### Try it:
Exact copies of the lines from the start of the records through the line with "Image resolution: width=526" are what the answer must hold; pictures are not part of it.

### Supplied information:
┄┄┄┄┄┄┄┄┄┄┄┄┄┄┄┄┄┄┄┄

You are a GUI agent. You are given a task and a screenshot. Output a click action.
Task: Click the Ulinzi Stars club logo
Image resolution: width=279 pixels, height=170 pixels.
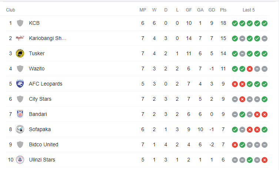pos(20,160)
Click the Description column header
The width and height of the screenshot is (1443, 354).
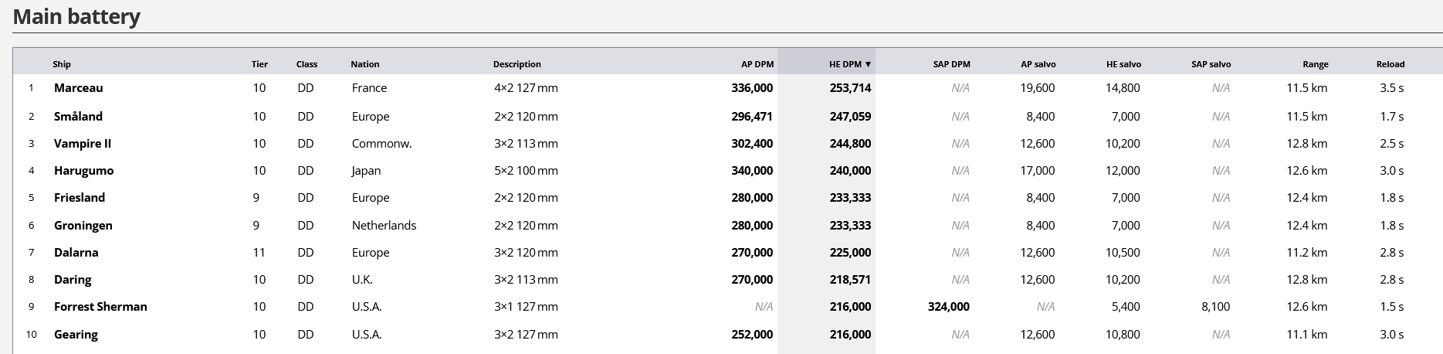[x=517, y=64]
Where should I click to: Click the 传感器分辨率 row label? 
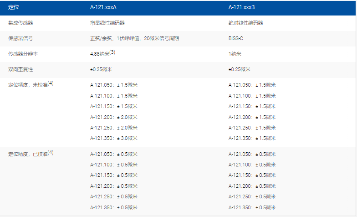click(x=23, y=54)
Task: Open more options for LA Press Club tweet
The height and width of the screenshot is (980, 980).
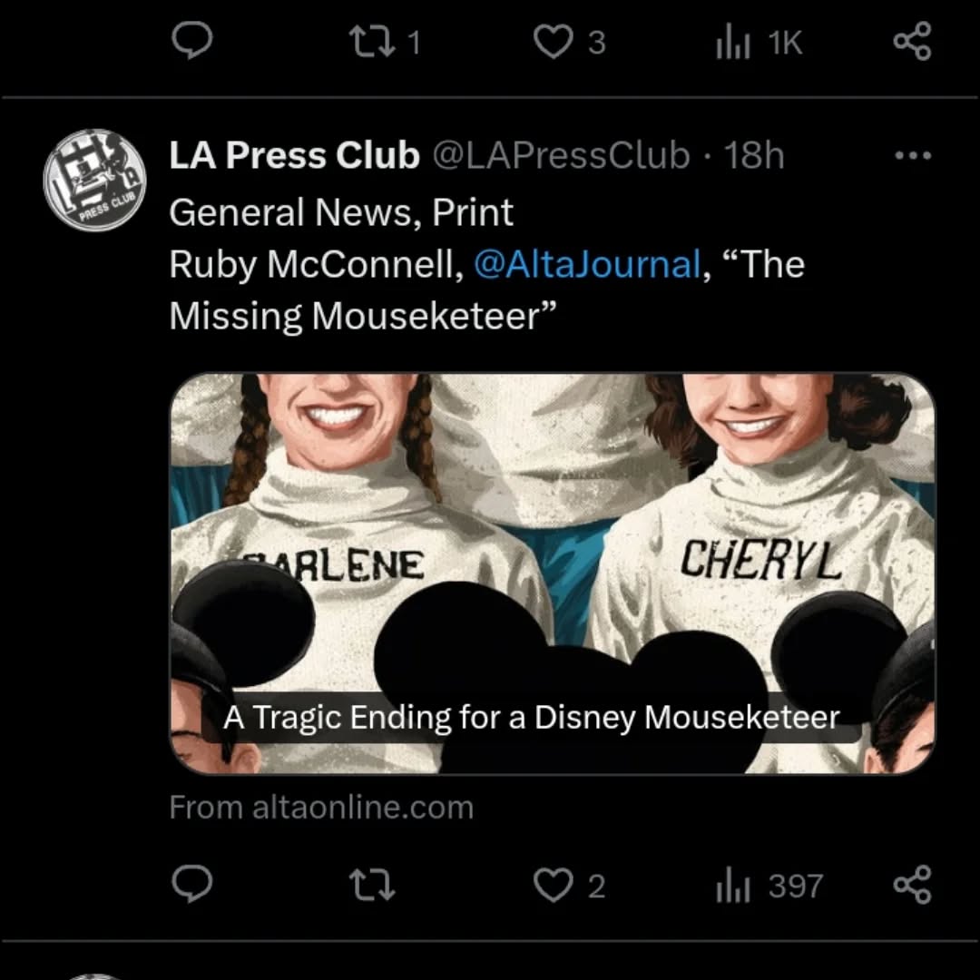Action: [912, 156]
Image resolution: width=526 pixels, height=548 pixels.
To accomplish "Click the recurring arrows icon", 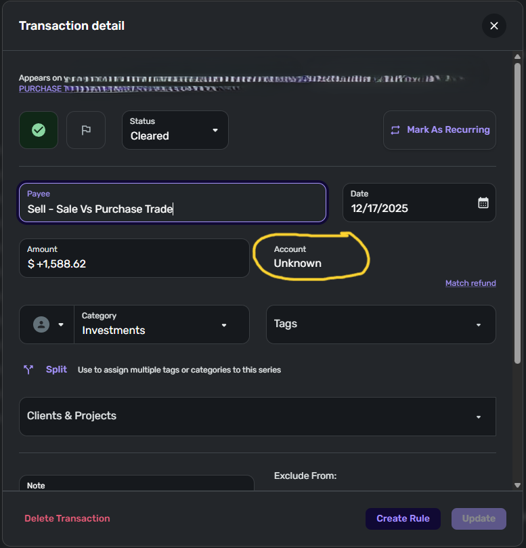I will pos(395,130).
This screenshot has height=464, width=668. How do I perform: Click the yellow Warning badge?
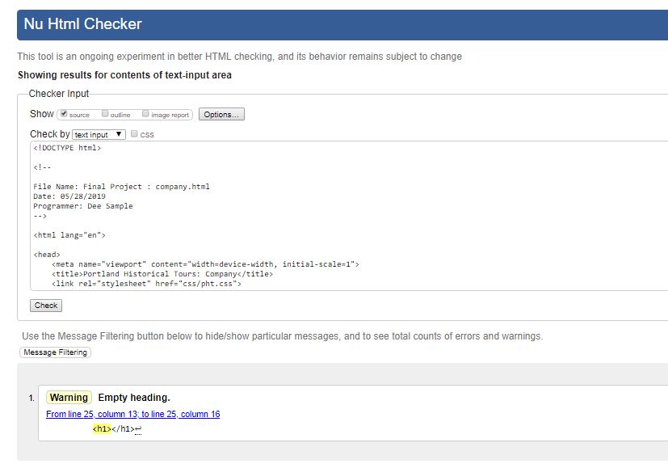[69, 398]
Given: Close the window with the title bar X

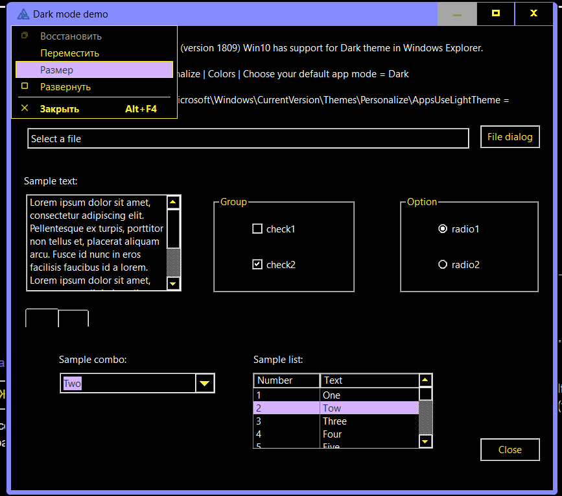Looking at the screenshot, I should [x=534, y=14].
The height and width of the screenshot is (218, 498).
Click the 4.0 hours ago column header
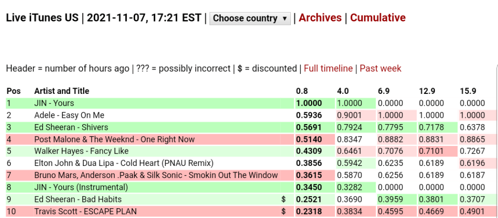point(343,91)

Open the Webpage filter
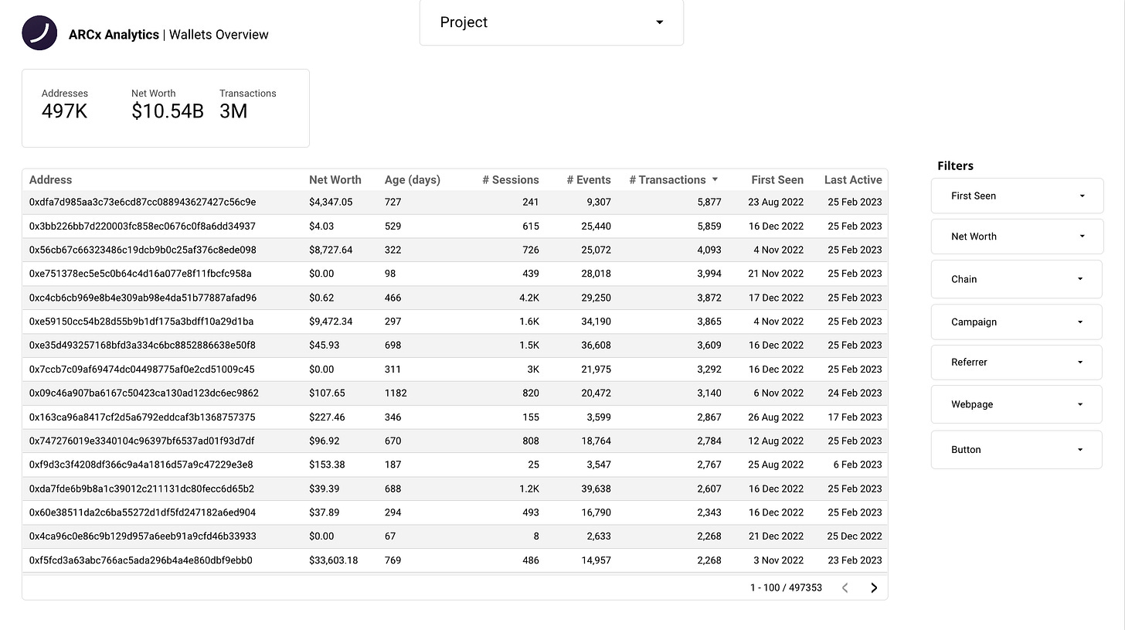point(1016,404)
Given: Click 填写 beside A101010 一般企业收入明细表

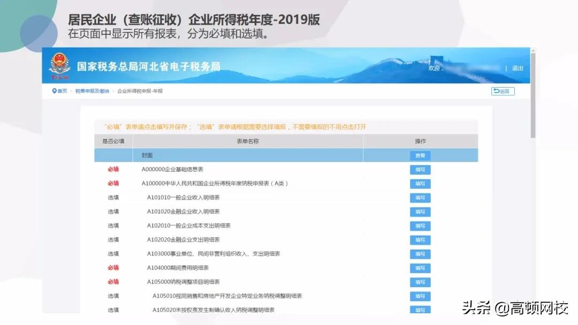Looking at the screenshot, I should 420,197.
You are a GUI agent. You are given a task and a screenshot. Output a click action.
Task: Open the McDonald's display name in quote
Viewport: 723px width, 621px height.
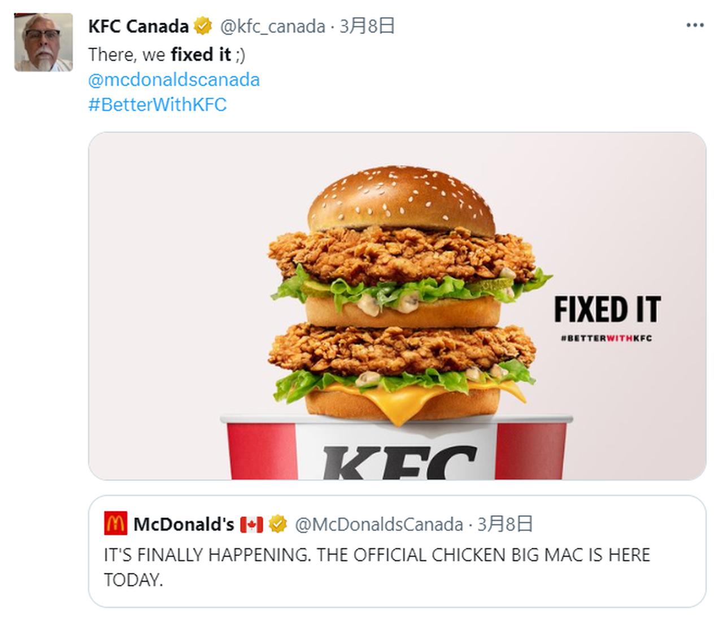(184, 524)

┄┄┄┄┄┄┄┄┄┄┄┄┄┄┄┄┄┄┄┄

### Worked solution:
You are a GUI agent. You are given a task and a screenshot. Output a click action.
Task: Click the Ulinzi Stars club logo
Image resolution: width=279 pixels, height=170 pixels.
pos(20,160)
Click the Description column header
The width and height of the screenshot is (1443, 354).
[x=517, y=64]
Where should I click to: Click the 传感器分辨率 row label? 
click(x=23, y=54)
Task: Open more options for LA Press Club tweet
The height and width of the screenshot is (980, 980).
Action: [912, 156]
Image resolution: width=526 pixels, height=548 pixels.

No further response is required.